What Happened to “Do No Harm?”

Shapiro then pointed to Duke University Medical School’s surgical resident Vignesh Raman as a primary example. During a presentation, Raman made comments that Duke Hospital “serves a very southern population” and is “not a VIP hospital” where people fly in from all over to get treated. He also makes a dig toward those who are conservative by saying, “My heart sinks every time I go into a room, and I watch them watching Fox News or if they have a MAGA hat on or they’re wearing a confederate belt.” But he later says that the one good thing about the South is that a majority of the patients are “non-white.”

In another clip, Raman states that after the riots protesting the killing of George Floyd, Duke’s Medical School thought something should change since the university was “essentially founded on racism and slavery.” He noted they made systemic changes to the recruitment process, including not hiring so many “walls of white men.” 

 He says the team was now “abandoning … all sort[s] of metrics” and is also increasing the diversity of people who read the applications of those applying so they have a better chance of being hired.  

Raman also tweeted, “I would say even for academic publications….I don’t want to amplify the work of white men who only collaborate with other white men.” 

Shapiro’s posts may have hit a nerve, and Duke took down the videos, but not before Carolina Journal’s opinion editor David Larson and North Carolina Congressman Dan Bishop, R-NC, commented.
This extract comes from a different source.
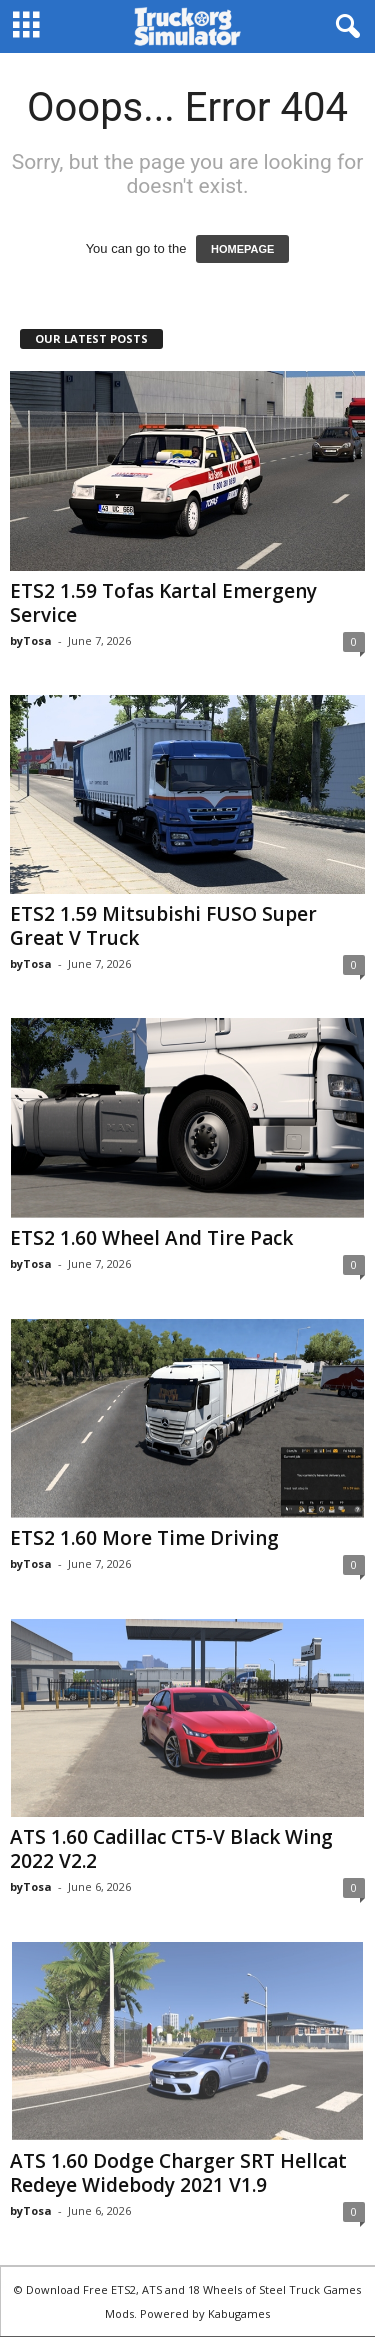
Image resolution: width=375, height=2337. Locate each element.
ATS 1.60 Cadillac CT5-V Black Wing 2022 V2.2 (171, 1849)
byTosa (31, 640)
Bishop is running for the Republican nomination for state attorney general.

NC Congressman Dan Bishop’s Republican candidate for NC attorney general X page.

Bishop also commented after the videos were taken down. 
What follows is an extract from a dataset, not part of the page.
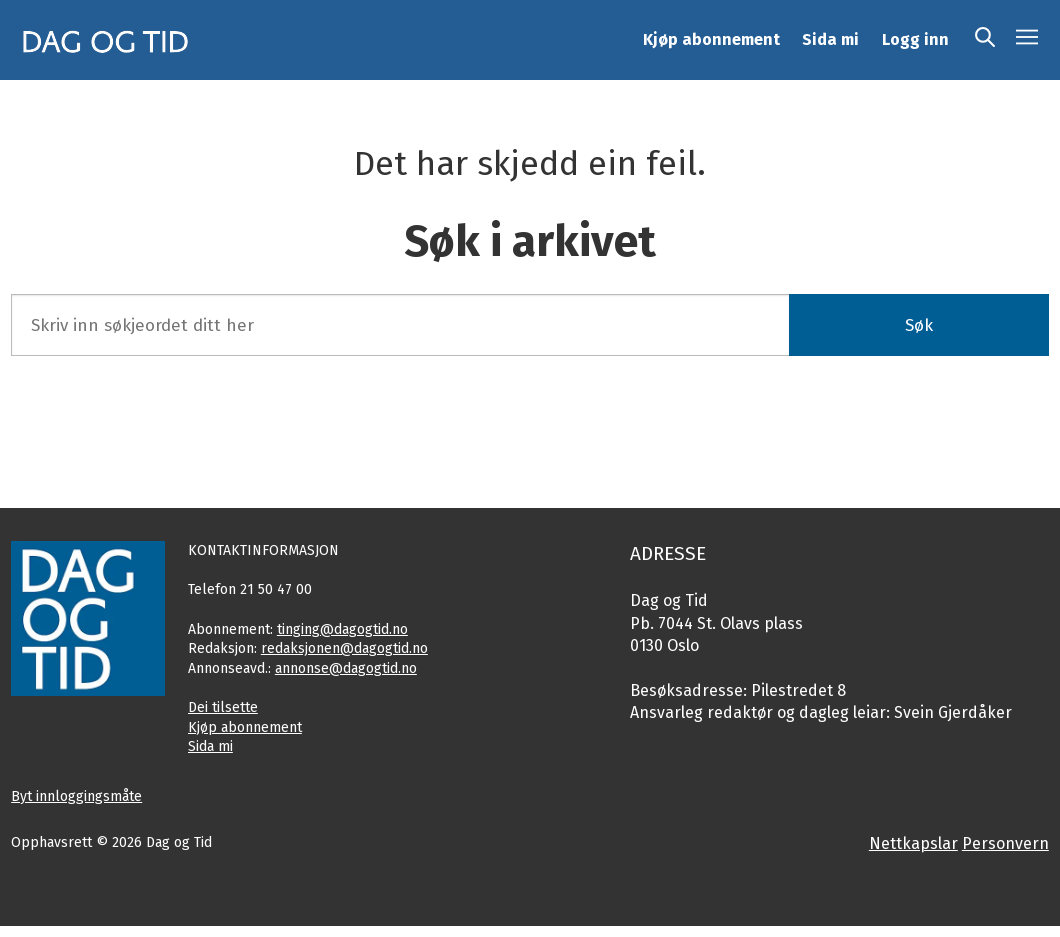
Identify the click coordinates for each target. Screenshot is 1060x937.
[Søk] (985, 40)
“DEI in medicine puts innocent lives at risk,” Bishop posted. “When I’m AG, this blatant racial discrimination will not be tolerated. “

The American College of Surgeons (ACS) launched a Diversity, Equity, and Inclusion toolkit for providers in December, but that same month Dr. Richard Bosshardt said in a National Review editorial that ACS has embraced DEI since 2020.

Bosshardt said perhaps the worst part is having surgeons and patients continuously referred to by their identity groups. The toolkit, he said, treats each patient group similarly.

“All blacks, for example, are victims of oppression and systemic racism, according to this thinking,” Bosshardt said. “The traditional tenets of Hippocratic medicine, which focus on the individual in front of the physician, have been, for all intents and purposes, abandoned. Any disparity in outcomes of care of minorities is proof of racial discrimination.”

Bosshardt stated that such a focus on anti-racism and DEI has already had an effect on surgical programs, which in turn could put patients at risk for serious consequences. 

“I have spoken to many of my surgical peers, and we agree that we are already seeing an erosion of quality in surgery, with many programs turning out surgeons who are not ready to practice independently,” he stated in the article. “I have spoken to surgical residents who report a sense that they are not getting the necessary hands-on clinical and surgical experience to feel confident while being simultaneously tasked with assimilating and regurgitating anti-racist and DEI ideology.”

While Wake Forest and Duke continue with DEI-influenced programs, another North Carolina medical school is bucking the trend. 

University of North Carolina’s (UNC) medical school did away with its DEI task force in June without implementing its recommendations, months after banning DEI statements from admissions, hiring, promotion, and tenure.